If there’s ever a day to be introspective, this is it. The Super Bowl for the spiritually inclined and the ultra-organized.
It’s resolution day.
And I fully intend to get busy, not setting resolutions but establishing goals.
But before I do that, I wanted to post an email I received from Chris Brogan yesterday. Chris is pretty much a rockstar in the marketing and blogging world, and like thousands of others, if Chris talks I listen. I loved this email, because Chris really doesn’t gain much by writing it to me. It’s his New Year wishes for the people who care enough to follow his work, and it shows his heart for people.
I’m not sharing this to drive you all to Chris Brogan’s site, although if you are interested in content marketing and small business ownership, his blog is certainly a must-read. I’m sharing it because I love seeing someone who isn’t afraid of combining their business with their heart. He isn’t afraid to let his business followers see who he is. He is transparent.
It’s really hard to be transparent out in the business world. We have clients to reassure, prospects to impress, competitors to stay ahead of. It’s hard to risk transparency. When we write our business blog, it’s hard to maintain a commitment to authenticity. But I think Chris’s New Year’s letter inspires me to greater transparency in 2015.
So I guess I have started my contemplation after all!
This email to you is full of wishes. I mean every single one of them, and I hope to be able to help in some small way. I hope this email finds you in that moment of contemplation and mild guilt we all slip into this time of year. Because I want to help with what’s to come.
I’ve got a mug of mulled cider because, you know, holidays and winter and stuff. You?
My Wish for You
My wish in this coming year is that people know more about you, that they understand what you’re about. My wish for the coming year is that people get as excited about what you’re doing as you yourself do.
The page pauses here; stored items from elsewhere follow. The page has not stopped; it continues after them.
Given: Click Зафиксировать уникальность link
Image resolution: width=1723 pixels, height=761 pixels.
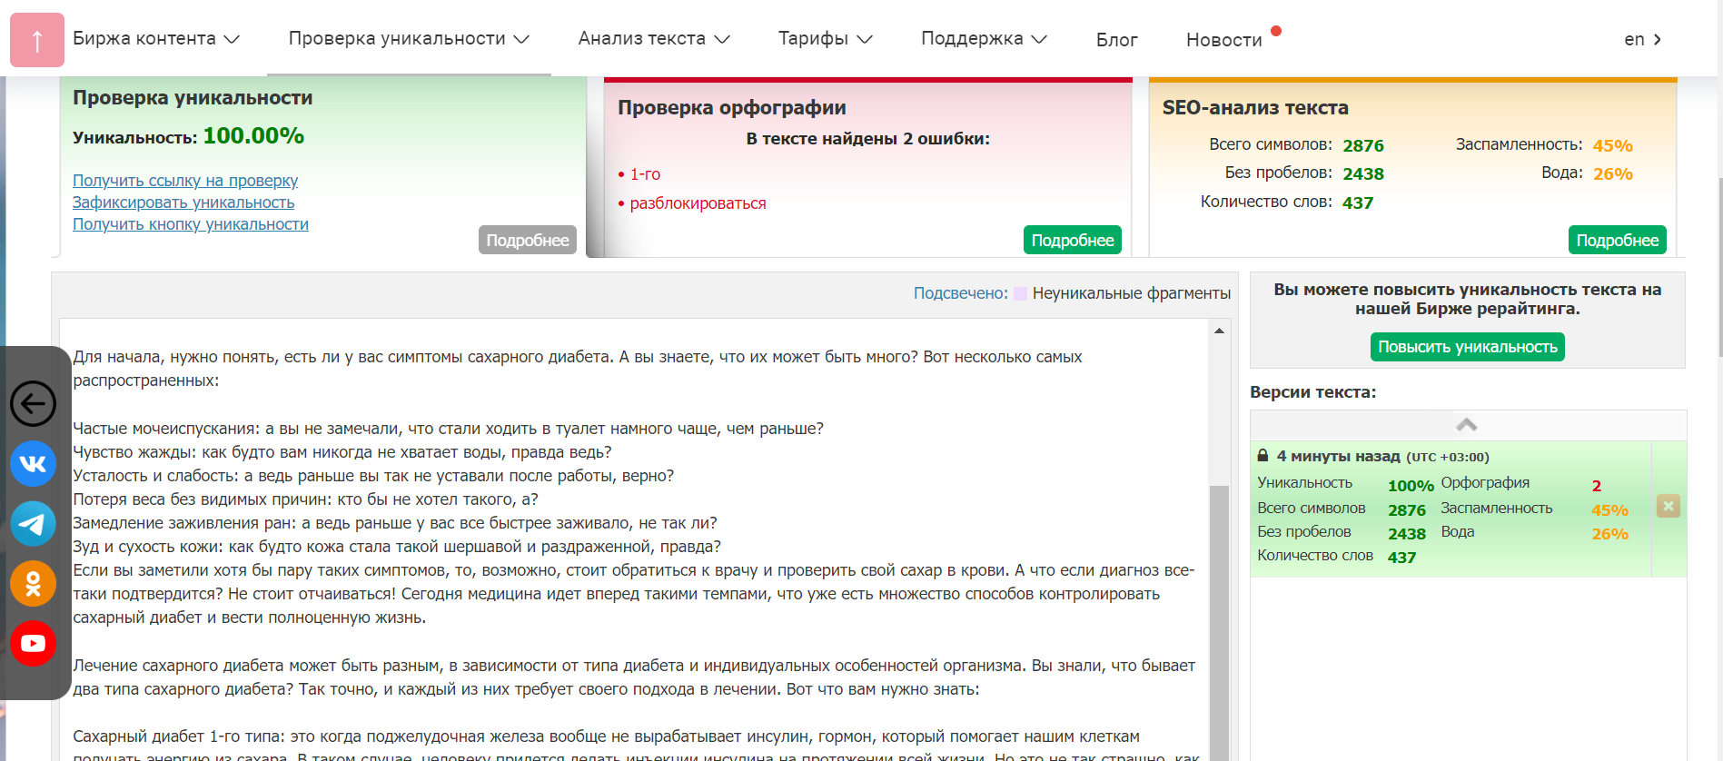Looking at the screenshot, I should (x=183, y=203).
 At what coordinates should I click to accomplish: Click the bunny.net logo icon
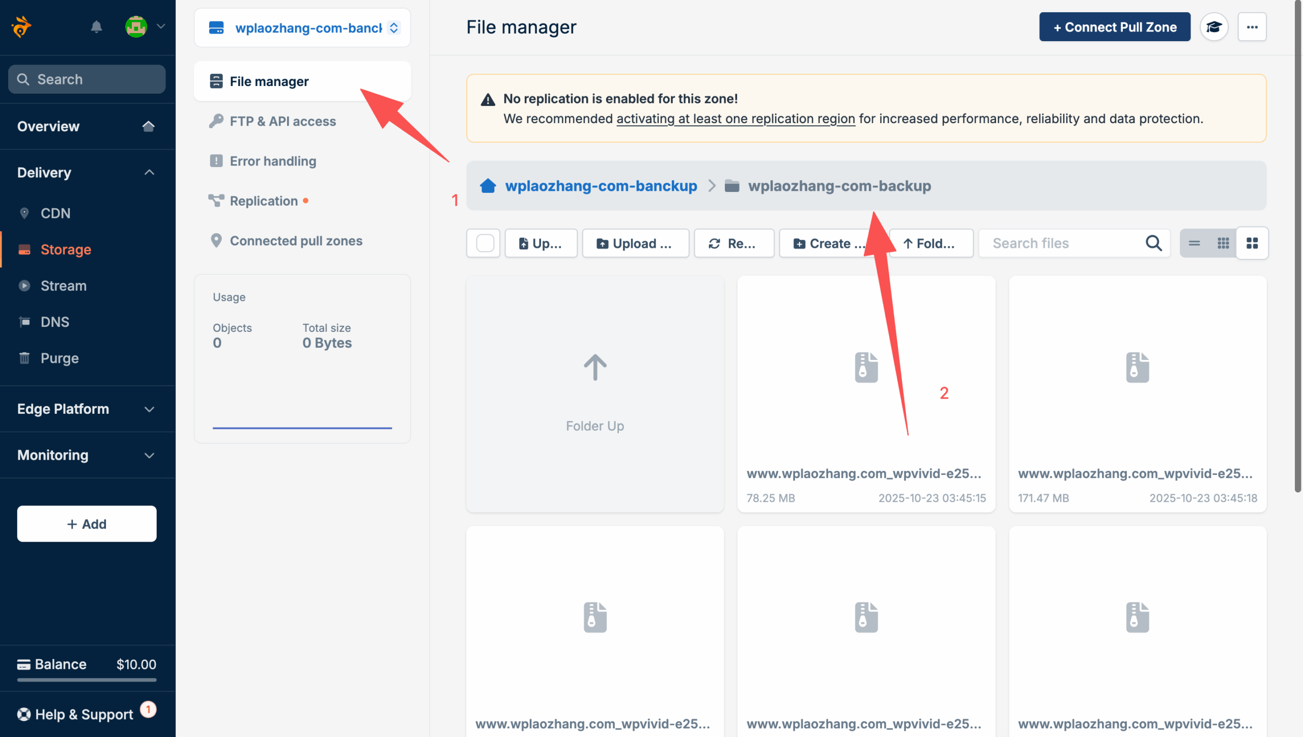tap(21, 26)
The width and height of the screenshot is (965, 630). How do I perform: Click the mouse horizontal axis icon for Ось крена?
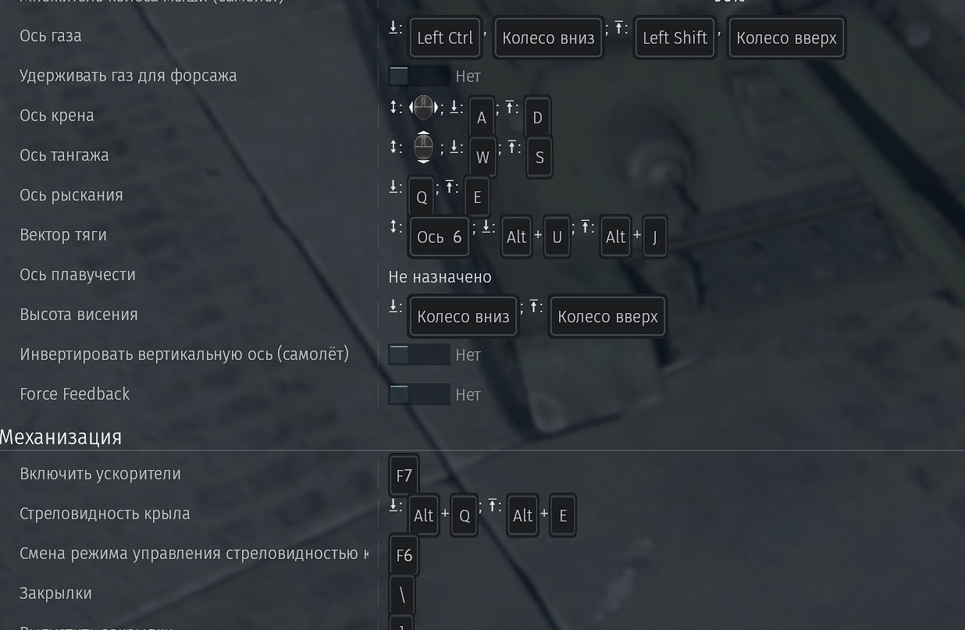click(x=423, y=108)
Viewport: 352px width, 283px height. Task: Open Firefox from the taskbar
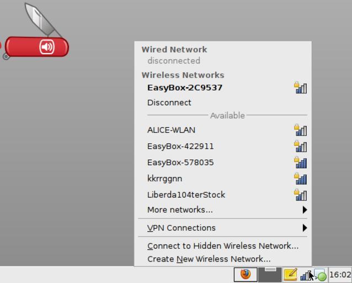coord(246,274)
My wish for 2015 is that you find within yourself the commitment and discipline to keep your passions alive and share them with all those people who need what you’re doing and providing. And if, for reasons of fate and circumstance, you’re not working on something you feel strongly about, I wish that this coming year is your breakaway year, and that you find a way to be where you belong, instead of trying to fit in.
I hope that you find the misfits and world dominators, the instigators and crazies, the people who freak out over what you bring to the picnic. I hope that you dare to dye your hair blue or get that tattoo, or tell that person you’ve loved forever but never told that you love them. I hope you shave your head, grow your hair long, buy that purple hat, use that purple crayon.
My wish is that you crave more but be so grateful for what you have. Make the “more” be about your capabilities and your ability to serve. Make the “what you have” serve you well, but never look for anchors when success comes from sails.
Wealth comes from serving others. Find those you can help and help them. Don’t worry about the details at first. Be helpful. All my money came from two places: failure, and helping others. And remember that money isn’t the definition of wealth. It’s a byproduct.
My wish for you is that you face the fears that need facing, and that you banish those fears that were silly to begin with but have somehow held residence in your soul for far too long. The fears that need facing can be trained for, prepared for, practiced for, and then you go to war. The silly fears? Well, those just have to go.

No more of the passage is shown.